La dignità, nell’articolo 3 della Costituzione, esprime un valore di contenuto; sottolinea il rapporto tra l’eguaglianza formale di tutti di fronte alla legge e la eguaglianza sostanziale. Quest’ultima si realizza eliminando le disparità di fatto che impediscono la piena partecipazione di tutti (non solo dei cittadini) alla vita pubblica e sociale; che trasformano la diversità – un valore in sé positivo, di identità – in una condizione negativa di inferiorità. La pari dignità sociale rappresenta la chiave di collegamento tra l’eguaglianza e la diversità e il pluralismo – un altro dei valori fondamentali della nostra Costituzione – attraverso la solidarietà; nonché tra l’eguaglianza di tutti e la libertà di ciascuno.

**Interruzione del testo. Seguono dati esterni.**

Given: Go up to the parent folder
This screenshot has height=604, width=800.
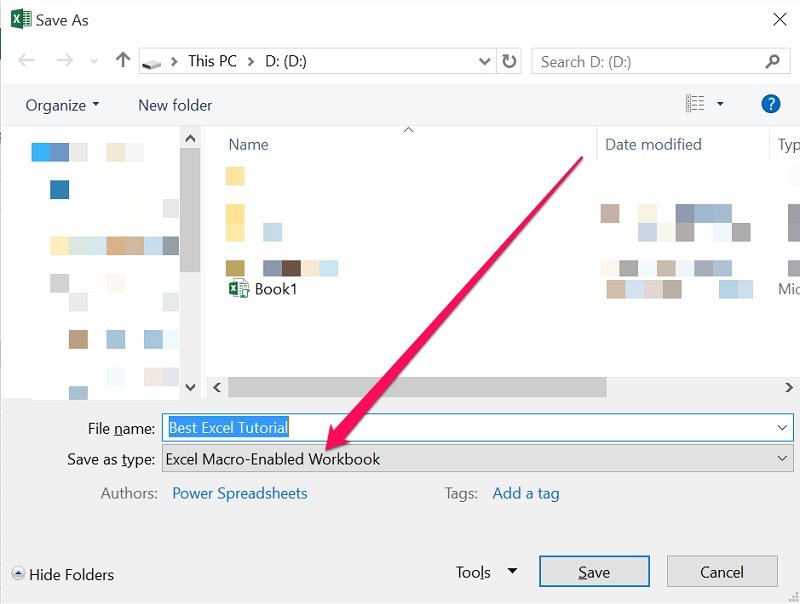Looking at the screenshot, I should coord(122,60).
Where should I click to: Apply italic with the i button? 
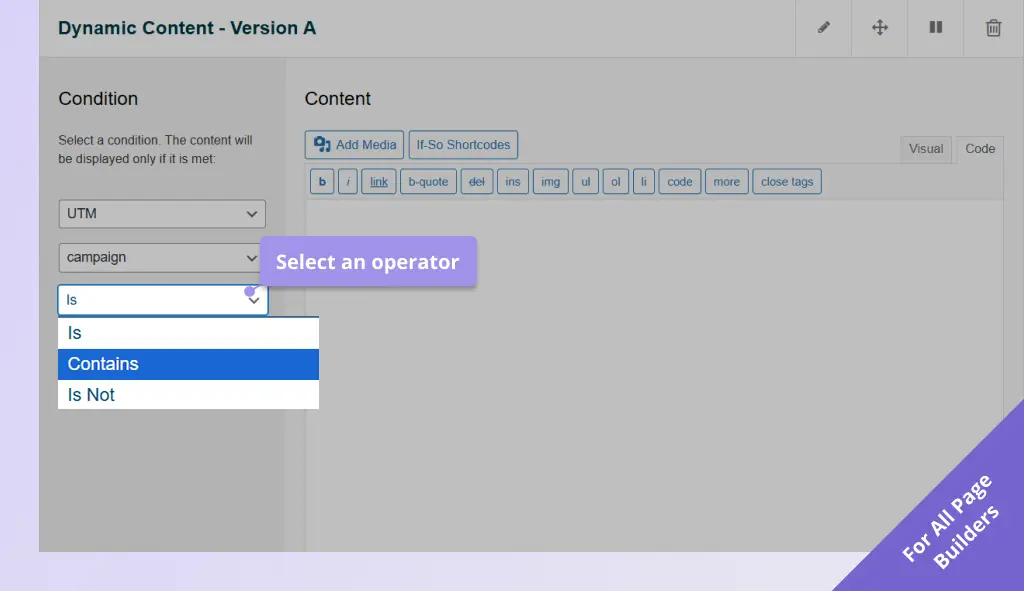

La laicità esprime un valore di metodo: non è menzionata esplicitamente nella Costituzione, ma la Corte Costituzionale la ha riconosciuta quale principio fondamentale e immutabile dello Stato, con una sentenza del 1989, dopo la modifica del Concordato con la Chiesa Cattolica nel 1984. La laicità va intesa non soltanto con riferimento al rapporto tra Stato e Chiesa ed alla dimensione religiosa; ma altresì con riferimento al rispetto reciproco – nella consapevolezza dei propri valori e allo stesso tempo nel rispetto dei valori dell’altro – ed al dialogo, in antitesi alla sopraffazione: accettare l’altro per quello che è. E’ un valore che nasce dall’eguaglianza e dalla libertà religiosa, dal rifiuto del laicismo, ma anche da quello del radicalismo, del fanatismo e dell’intolleranza. I valori costituzionali, nella loro condivisione, devono rappresentare ciò che unisce e non ciò che divide. Il riferimento ad essi consente di dare maggior concretezza al patriottismo costituzionale: la consapevolezza di appartenere a una comunità che li fa propri; una comunità della partecipazione, non soltanto della appartenenza.